I know this has been asked countless times but I am looking for a solution that uses crond's native log function. I do not want to pipe the output of each cron and prepend the timestamp.
I am launching crond like this:
crond -L /var/log/cron.log -f
the logs are like this:
crond: crond (busybox 1.30.1) started, log level 8
crond: USER root pid 16 cmd echo "hello"
crond: USER root pid 18 cmd echo "hello"
crond: USER root pid 19 cmd echo "hello"
I'd like to add the timestamp before the line. I do not want to add some stdout command to each individual cron and prepend the date.
Maybe I could watch the file and append to each new line or something? How do I get access to crond's stream and modify it?
I believe that the answer is that it's not possible to modify the crond output file.

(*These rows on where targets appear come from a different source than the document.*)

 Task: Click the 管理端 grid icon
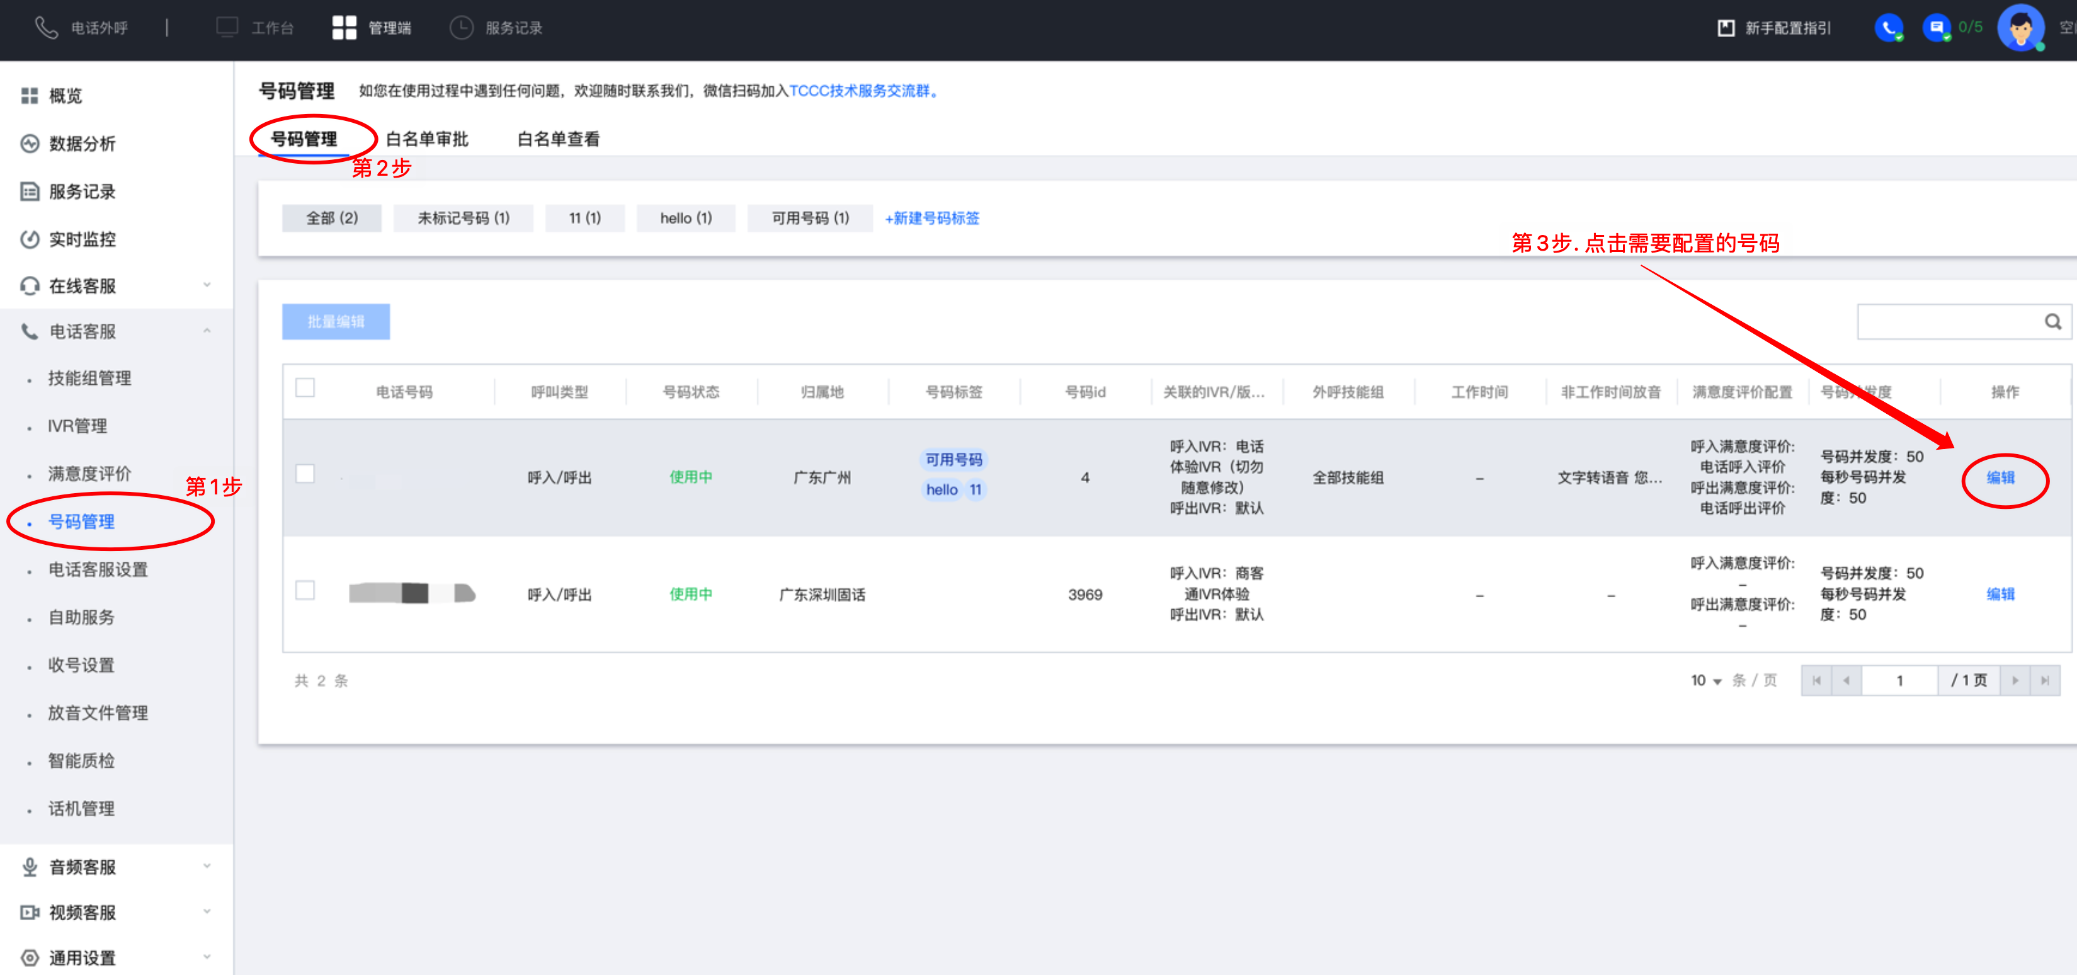(344, 28)
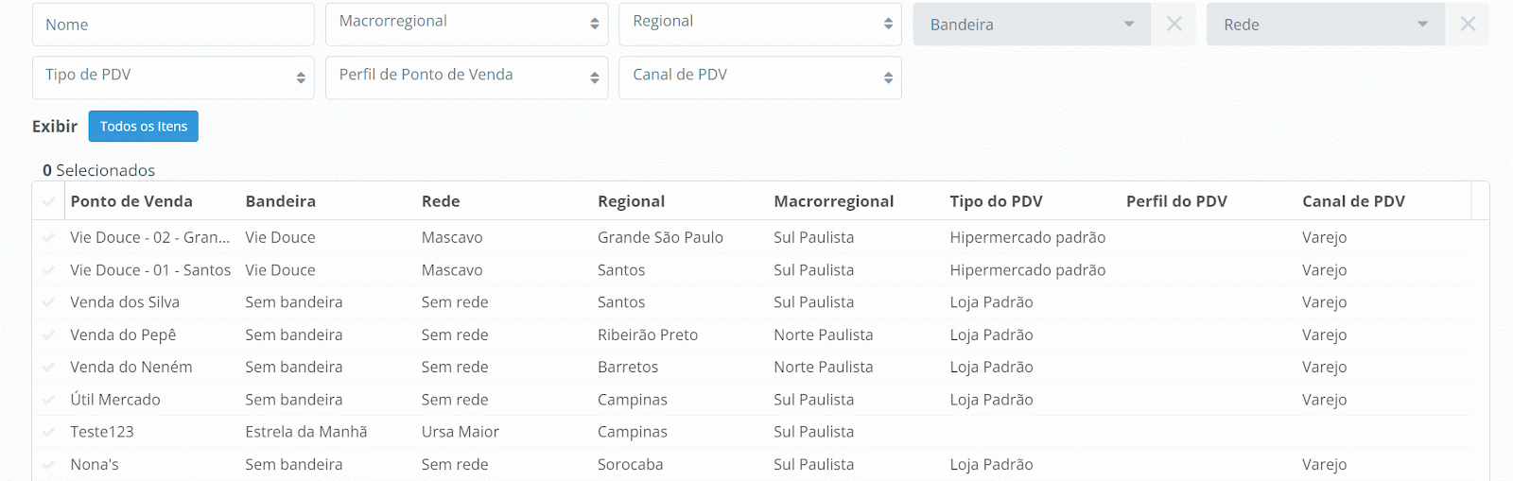
Task: Open the Macrorregional filter dropdown
Action: pos(467,24)
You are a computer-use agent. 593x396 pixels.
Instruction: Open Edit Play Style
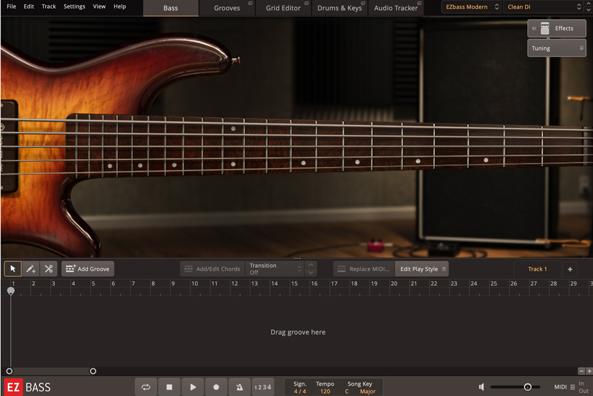(x=422, y=269)
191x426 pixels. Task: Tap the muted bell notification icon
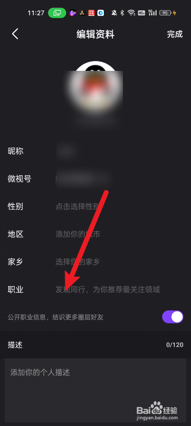[x=114, y=13]
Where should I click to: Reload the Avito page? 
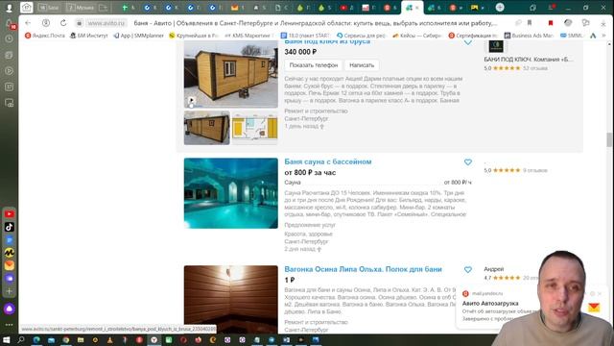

The actual implementation detail of the cron do not make it easy to control the log file for individual jobs. Also, the crond
is running as root, which will make it hard to user jobs to change the file. Trying to change the file, while crond is running will likely result in problems.
Consider instead the following option
tail -f
the log file, and create a new log file, with each line prefixed by the timestamp.tail -f /var/log/cron.log | while read x ; do echo "$(date) $x" ; done >> /var/log/cron-ts.log
Or configure to whatever format you need.